§ Stated problem:
Write out again the part that opens with the line containing "Click globe icon on Agariya card" and closes with the line containing "pos(468,360)", item text included, and shift every coordinate in the answers by -99.

§ The input:
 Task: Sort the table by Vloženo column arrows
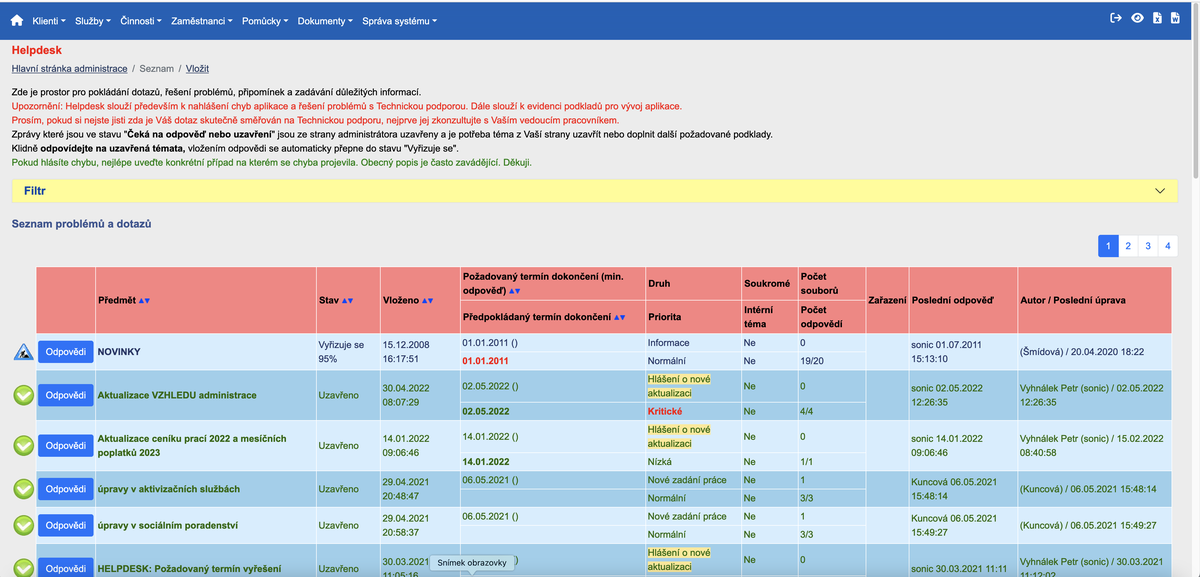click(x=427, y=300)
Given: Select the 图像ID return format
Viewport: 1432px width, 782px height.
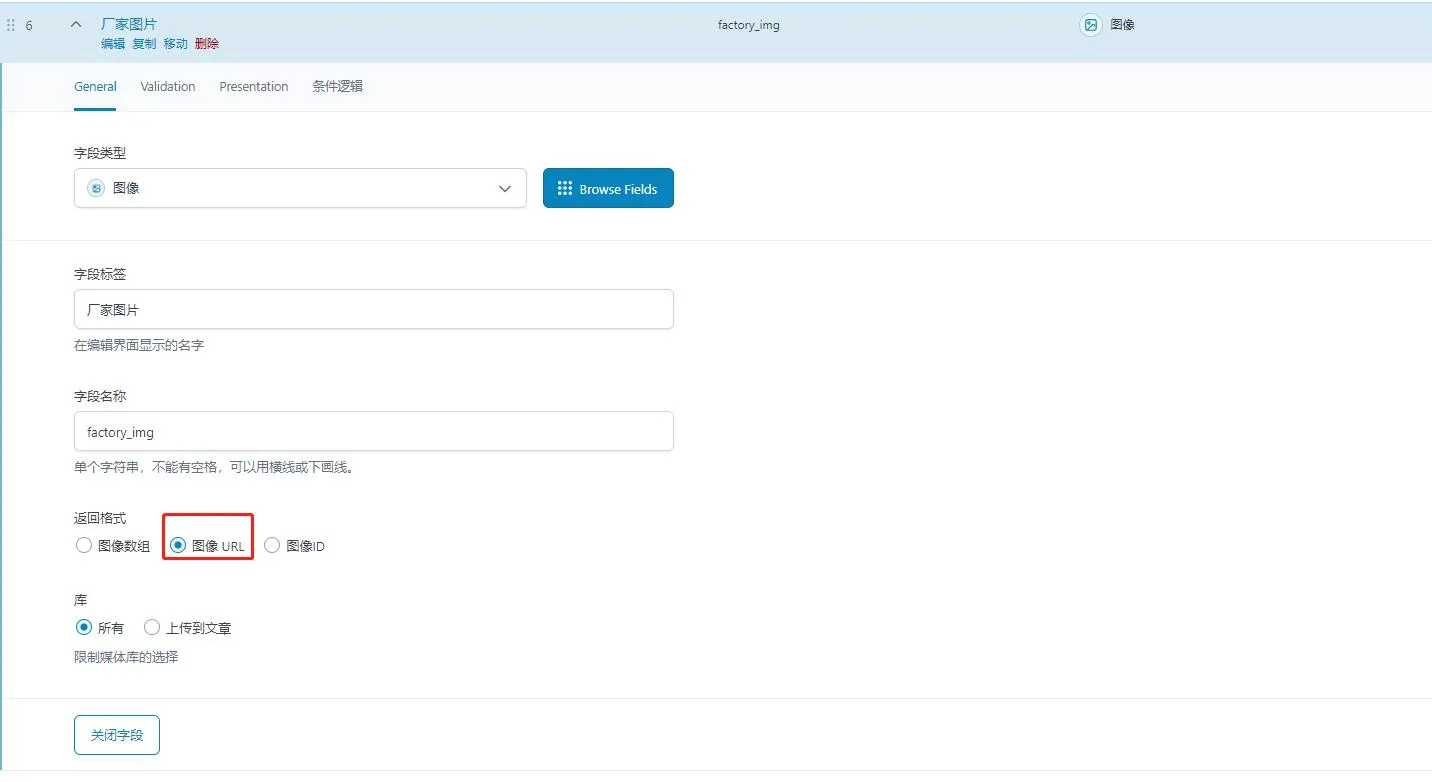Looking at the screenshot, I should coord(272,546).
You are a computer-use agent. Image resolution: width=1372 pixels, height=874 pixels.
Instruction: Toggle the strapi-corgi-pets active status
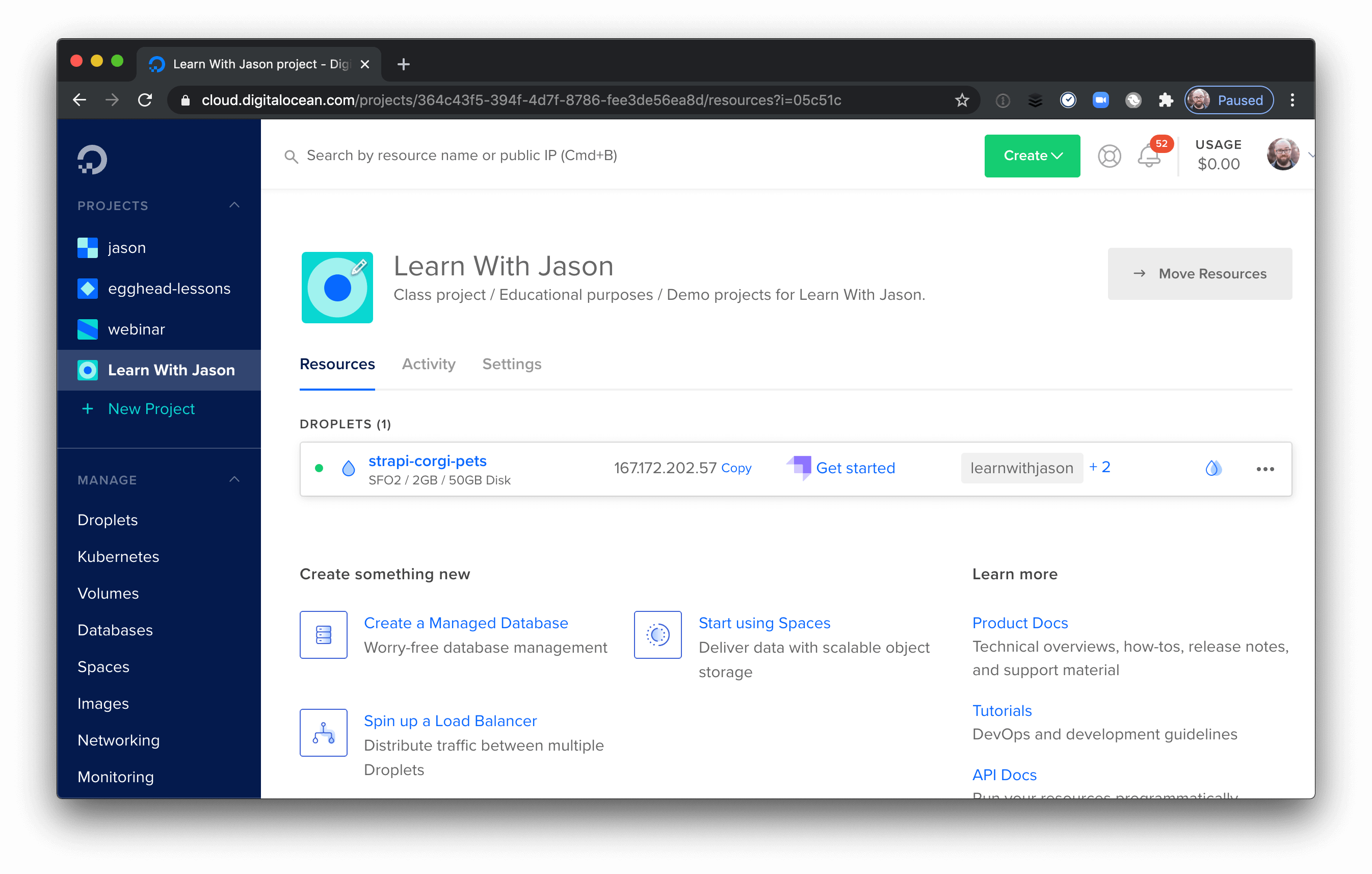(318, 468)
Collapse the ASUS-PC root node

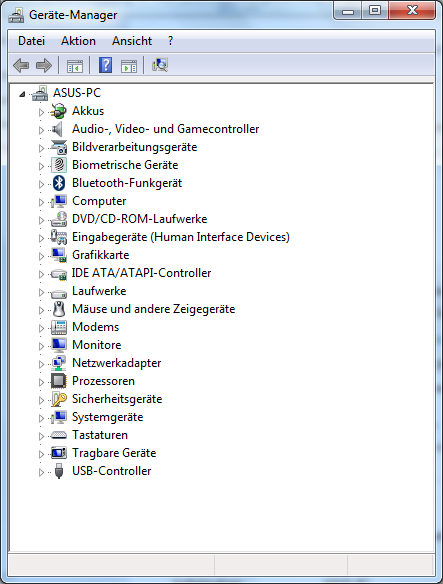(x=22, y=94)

--

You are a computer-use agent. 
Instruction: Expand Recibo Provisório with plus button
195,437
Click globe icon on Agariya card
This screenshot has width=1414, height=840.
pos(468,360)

§ Complete output:
Click globe icon on Agariya card
This screenshot has width=1414, height=840.
pos(369,261)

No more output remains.